• **WHAT YOU NEED TO DO**
Rewrite every item below with "GUI agent" switched to "UI agent" and all other text kept the same.

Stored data
- - - -

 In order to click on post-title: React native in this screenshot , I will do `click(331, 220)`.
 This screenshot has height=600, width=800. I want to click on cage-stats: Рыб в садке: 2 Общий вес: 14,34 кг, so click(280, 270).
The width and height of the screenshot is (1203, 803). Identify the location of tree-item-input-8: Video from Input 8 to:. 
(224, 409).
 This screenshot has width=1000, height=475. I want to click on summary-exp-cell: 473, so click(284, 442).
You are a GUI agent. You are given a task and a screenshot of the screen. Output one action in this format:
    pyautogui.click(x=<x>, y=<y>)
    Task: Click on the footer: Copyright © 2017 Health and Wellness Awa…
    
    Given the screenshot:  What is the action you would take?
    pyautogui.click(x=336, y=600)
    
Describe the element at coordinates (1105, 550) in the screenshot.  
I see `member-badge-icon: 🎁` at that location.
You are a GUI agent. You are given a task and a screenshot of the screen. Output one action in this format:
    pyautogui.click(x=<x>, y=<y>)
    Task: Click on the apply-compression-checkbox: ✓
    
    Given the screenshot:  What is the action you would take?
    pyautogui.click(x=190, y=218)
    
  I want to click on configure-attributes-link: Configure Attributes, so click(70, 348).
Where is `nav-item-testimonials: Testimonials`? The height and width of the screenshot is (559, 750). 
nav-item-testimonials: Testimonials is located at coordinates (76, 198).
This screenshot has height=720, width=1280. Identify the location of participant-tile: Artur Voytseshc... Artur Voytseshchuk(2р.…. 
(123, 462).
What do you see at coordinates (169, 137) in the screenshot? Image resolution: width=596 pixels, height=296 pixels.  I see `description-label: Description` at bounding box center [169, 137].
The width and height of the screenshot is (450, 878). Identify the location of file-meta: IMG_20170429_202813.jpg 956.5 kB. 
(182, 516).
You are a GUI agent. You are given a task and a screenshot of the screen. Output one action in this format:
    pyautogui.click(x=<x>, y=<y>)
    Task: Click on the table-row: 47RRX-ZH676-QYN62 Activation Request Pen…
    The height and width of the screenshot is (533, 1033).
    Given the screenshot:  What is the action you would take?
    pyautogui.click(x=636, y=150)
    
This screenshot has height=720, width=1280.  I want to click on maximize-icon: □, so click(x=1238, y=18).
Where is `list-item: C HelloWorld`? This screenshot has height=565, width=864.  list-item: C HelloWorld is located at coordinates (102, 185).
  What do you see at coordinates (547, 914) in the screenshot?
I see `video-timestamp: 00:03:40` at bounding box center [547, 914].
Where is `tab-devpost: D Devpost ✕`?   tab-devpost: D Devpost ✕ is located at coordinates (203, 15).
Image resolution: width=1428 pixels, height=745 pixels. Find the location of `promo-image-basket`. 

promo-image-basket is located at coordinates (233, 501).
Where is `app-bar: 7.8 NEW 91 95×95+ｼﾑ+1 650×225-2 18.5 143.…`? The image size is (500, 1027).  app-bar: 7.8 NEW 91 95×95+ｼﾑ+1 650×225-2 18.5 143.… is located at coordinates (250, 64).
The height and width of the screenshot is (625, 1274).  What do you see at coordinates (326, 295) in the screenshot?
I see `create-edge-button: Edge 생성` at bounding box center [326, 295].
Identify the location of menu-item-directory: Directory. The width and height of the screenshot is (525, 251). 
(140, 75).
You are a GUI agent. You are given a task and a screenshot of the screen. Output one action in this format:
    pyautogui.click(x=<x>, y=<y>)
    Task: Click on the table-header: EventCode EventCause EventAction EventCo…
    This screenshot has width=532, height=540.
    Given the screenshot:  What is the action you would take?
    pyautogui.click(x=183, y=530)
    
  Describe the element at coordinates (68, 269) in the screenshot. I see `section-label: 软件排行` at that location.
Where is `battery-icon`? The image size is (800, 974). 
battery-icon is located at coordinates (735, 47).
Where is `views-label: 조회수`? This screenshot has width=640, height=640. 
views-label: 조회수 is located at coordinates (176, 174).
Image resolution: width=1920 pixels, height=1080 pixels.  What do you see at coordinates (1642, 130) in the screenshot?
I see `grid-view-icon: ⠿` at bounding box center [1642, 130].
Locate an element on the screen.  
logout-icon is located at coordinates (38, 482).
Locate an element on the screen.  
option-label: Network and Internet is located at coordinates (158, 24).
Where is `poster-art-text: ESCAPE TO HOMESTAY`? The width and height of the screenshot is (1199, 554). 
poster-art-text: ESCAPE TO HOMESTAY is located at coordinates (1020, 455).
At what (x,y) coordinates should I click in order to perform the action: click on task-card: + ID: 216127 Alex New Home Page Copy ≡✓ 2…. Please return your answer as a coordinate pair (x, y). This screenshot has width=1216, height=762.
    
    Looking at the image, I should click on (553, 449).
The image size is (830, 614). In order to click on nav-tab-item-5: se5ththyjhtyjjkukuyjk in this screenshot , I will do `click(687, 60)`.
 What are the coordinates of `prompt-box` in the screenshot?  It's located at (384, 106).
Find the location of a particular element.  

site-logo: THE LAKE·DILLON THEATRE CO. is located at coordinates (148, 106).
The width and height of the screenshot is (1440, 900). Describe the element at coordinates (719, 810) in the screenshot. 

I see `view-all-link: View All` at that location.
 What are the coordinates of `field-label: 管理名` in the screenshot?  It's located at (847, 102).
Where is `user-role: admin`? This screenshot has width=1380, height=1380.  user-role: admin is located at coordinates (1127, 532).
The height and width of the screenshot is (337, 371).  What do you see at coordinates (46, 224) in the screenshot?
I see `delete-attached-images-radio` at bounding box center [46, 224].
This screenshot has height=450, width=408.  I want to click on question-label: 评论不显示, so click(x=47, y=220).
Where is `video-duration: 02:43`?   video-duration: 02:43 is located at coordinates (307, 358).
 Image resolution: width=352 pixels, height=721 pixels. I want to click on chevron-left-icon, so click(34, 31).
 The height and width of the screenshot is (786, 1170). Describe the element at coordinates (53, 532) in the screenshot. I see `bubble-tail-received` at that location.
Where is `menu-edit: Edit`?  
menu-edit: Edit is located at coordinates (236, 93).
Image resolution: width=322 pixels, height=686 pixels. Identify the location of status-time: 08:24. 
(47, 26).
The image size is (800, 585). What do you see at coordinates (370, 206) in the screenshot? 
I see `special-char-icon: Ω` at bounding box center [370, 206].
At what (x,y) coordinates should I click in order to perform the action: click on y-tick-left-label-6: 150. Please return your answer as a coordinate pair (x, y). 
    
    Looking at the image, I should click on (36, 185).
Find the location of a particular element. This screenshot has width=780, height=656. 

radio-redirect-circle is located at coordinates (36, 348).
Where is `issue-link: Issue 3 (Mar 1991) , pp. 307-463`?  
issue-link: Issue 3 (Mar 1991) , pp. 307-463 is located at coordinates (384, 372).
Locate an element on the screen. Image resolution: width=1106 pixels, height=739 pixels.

- - - -

• **EXERCISE RESULT**
 In order to click on post-title: React native in this screenshot , I will do `click(331, 220)`.
 This screenshot has height=600, width=800. I want to click on cage-stats: Рыб в садке: 2 Общий вес: 14,34 кг, so click(280, 270).
The width and height of the screenshot is (1203, 803). Identify the location of tree-item-input-8: Video from Input 8 to:. 
(224, 409).
 This screenshot has width=1000, height=475. I want to click on summary-exp-cell: 473, so click(284, 442).
You are a UI agent. You are given a task and a screenshot of the screen. Output one action in this format:
    pyautogui.click(x=<x>, y=<y>)
    Task: Click on the footer: Copyright © 2017 Health and Wellness Awa…
    
    Given the screenshot:  What is the action you would take?
    pyautogui.click(x=336, y=600)
    
Describe the element at coordinates (1105, 550) in the screenshot.  
I see `member-badge-icon: 🎁` at that location.
You are a UI agent. You are given a task and a screenshot of the screen. Output one action in this format:
    pyautogui.click(x=<x>, y=<y>)
    Task: Click on the apply-compression-checkbox: ✓
    
    Given the screenshot:  What is the action you would take?
    pyautogui.click(x=190, y=218)
    
  I want to click on configure-attributes-link: Configure Attributes, so click(70, 348).
Where is `nav-item-testimonials: Testimonials`? The height and width of the screenshot is (559, 750). 
nav-item-testimonials: Testimonials is located at coordinates (76, 198).
This screenshot has height=720, width=1280. Identify the location of participant-tile: Artur Voytseshc... Artur Voytseshchuk(2р.…. 
(123, 462).
What do you see at coordinates (169, 137) in the screenshot? Image resolution: width=596 pixels, height=296 pixels.  I see `description-label: Description` at bounding box center [169, 137].
The width and height of the screenshot is (450, 878). Identify the location of file-meta: IMG_20170429_202813.jpg 956.5 kB. 
(182, 516).
You are a UI agent. You are given a task and a screenshot of the screen. Output one action in this format:
    pyautogui.click(x=<x>, y=<y>)
    Task: Click on the table-row: 47RRX-ZH676-QYN62 Activation Request Pen…
    The height and width of the screenshot is (533, 1033).
    Given the screenshot:  What is the action you would take?
    pyautogui.click(x=636, y=150)
    
This screenshot has height=720, width=1280.  I want to click on maximize-icon: □, so click(x=1238, y=18).
Where is `list-item: C HelloWorld`? This screenshot has height=565, width=864.  list-item: C HelloWorld is located at coordinates (102, 185).
  What do you see at coordinates (547, 914) in the screenshot?
I see `video-timestamp: 00:03:40` at bounding box center [547, 914].
Where is `tab-devpost: D Devpost ✕`?   tab-devpost: D Devpost ✕ is located at coordinates (203, 15).
Image resolution: width=1428 pixels, height=745 pixels. Find the location of `promo-image-basket`. 

promo-image-basket is located at coordinates (233, 501).
Where is `app-bar: 7.8 NEW 91 95×95+ｼﾑ+1 650×225-2 18.5 143.…`? The image size is (500, 1027).  app-bar: 7.8 NEW 91 95×95+ｼﾑ+1 650×225-2 18.5 143.… is located at coordinates (250, 64).
The height and width of the screenshot is (625, 1274).  What do you see at coordinates (326, 295) in the screenshot?
I see `create-edge-button: Edge 생성` at bounding box center [326, 295].
Identify the location of menu-item-directory: Directory. The width and height of the screenshot is (525, 251). 
(140, 75).
You are a UI agent. You are given a task and a screenshot of the screen. Output one action in this format:
    pyautogui.click(x=<x>, y=<y>)
    Task: Click on the table-header: EventCode EventCause EventAction EventCo…
    This screenshot has width=532, height=540.
    Given the screenshot:  What is the action you would take?
    pyautogui.click(x=183, y=530)
    
  Describe the element at coordinates (68, 269) in the screenshot. I see `section-label: 软件排行` at that location.
Where is `battery-icon`? The image size is (800, 974). 
battery-icon is located at coordinates (735, 47).
Where is `views-label: 조회수`? This screenshot has width=640, height=640. 
views-label: 조회수 is located at coordinates (176, 174).
Image resolution: width=1920 pixels, height=1080 pixels.  What do you see at coordinates (1642, 130) in the screenshot?
I see `grid-view-icon: ⠿` at bounding box center [1642, 130].
Locate an element on the screen.  
logout-icon is located at coordinates (38, 482).
Locate an element on the screen.  
option-label: Network and Internet is located at coordinates (158, 24).
Where is `poster-art-text: ESCAPE TO HOMESTAY`? The width and height of the screenshot is (1199, 554). 
poster-art-text: ESCAPE TO HOMESTAY is located at coordinates (1020, 455).
At what (x,y) coordinates should I click in order to perform the action: click on task-card: + ID: 216127 Alex New Home Page Copy ≡✓ 2…. Please return your answer as a coordinate pair (x, y). This screenshot has width=1216, height=762.
    
    Looking at the image, I should click on (553, 449).
The image size is (830, 614). In order to click on nav-tab-item-5: se5ththyjhtyjjkukuyjk in this screenshot , I will do `click(687, 60)`.
 What are the coordinates of `prompt-box` in the screenshot?  It's located at (384, 106).
Find the location of a particular element.  

site-logo: THE LAKE·DILLON THEATRE CO. is located at coordinates (148, 106).
The width and height of the screenshot is (1440, 900). Describe the element at coordinates (719, 810) in the screenshot. 

I see `view-all-link: View All` at that location.
 What are the coordinates of `field-label: 管理名` in the screenshot?  It's located at (847, 102).
Where is `user-role: admin`? This screenshot has width=1380, height=1380.  user-role: admin is located at coordinates (1127, 532).
The height and width of the screenshot is (337, 371).  What do you see at coordinates (46, 224) in the screenshot?
I see `delete-attached-images-radio` at bounding box center [46, 224].
This screenshot has height=450, width=408.  I want to click on question-label: 评论不显示, so click(x=47, y=220).
Where is `video-duration: 02:43`?   video-duration: 02:43 is located at coordinates (307, 358).
 Image resolution: width=352 pixels, height=721 pixels. I want to click on chevron-left-icon, so click(34, 31).
 The height and width of the screenshot is (786, 1170). Describe the element at coordinates (53, 532) in the screenshot. I see `bubble-tail-received` at that location.
Where is `menu-edit: Edit`?  
menu-edit: Edit is located at coordinates (236, 93).
Image resolution: width=322 pixels, height=686 pixels. Identify the location of status-time: 08:24. 
(47, 26).
The image size is (800, 585). What do you see at coordinates (370, 206) in the screenshot? 
I see `special-char-icon: Ω` at bounding box center [370, 206].
At what (x,y) coordinates should I click in order to perform the action: click on y-tick-left-label-6: 150. Please return your answer as a coordinate pair (x, y). 
    
    Looking at the image, I should click on (36, 185).
Find the location of a particular element. This screenshot has width=780, height=656. 

radio-redirect-circle is located at coordinates (36, 348).
Where is `issue-link: Issue 3 (Mar 1991) , pp. 307-463`?  
issue-link: Issue 3 (Mar 1991) , pp. 307-463 is located at coordinates (384, 372).
Locate an element on the screen. Image resolution: width=1106 pixels, height=739 pixels.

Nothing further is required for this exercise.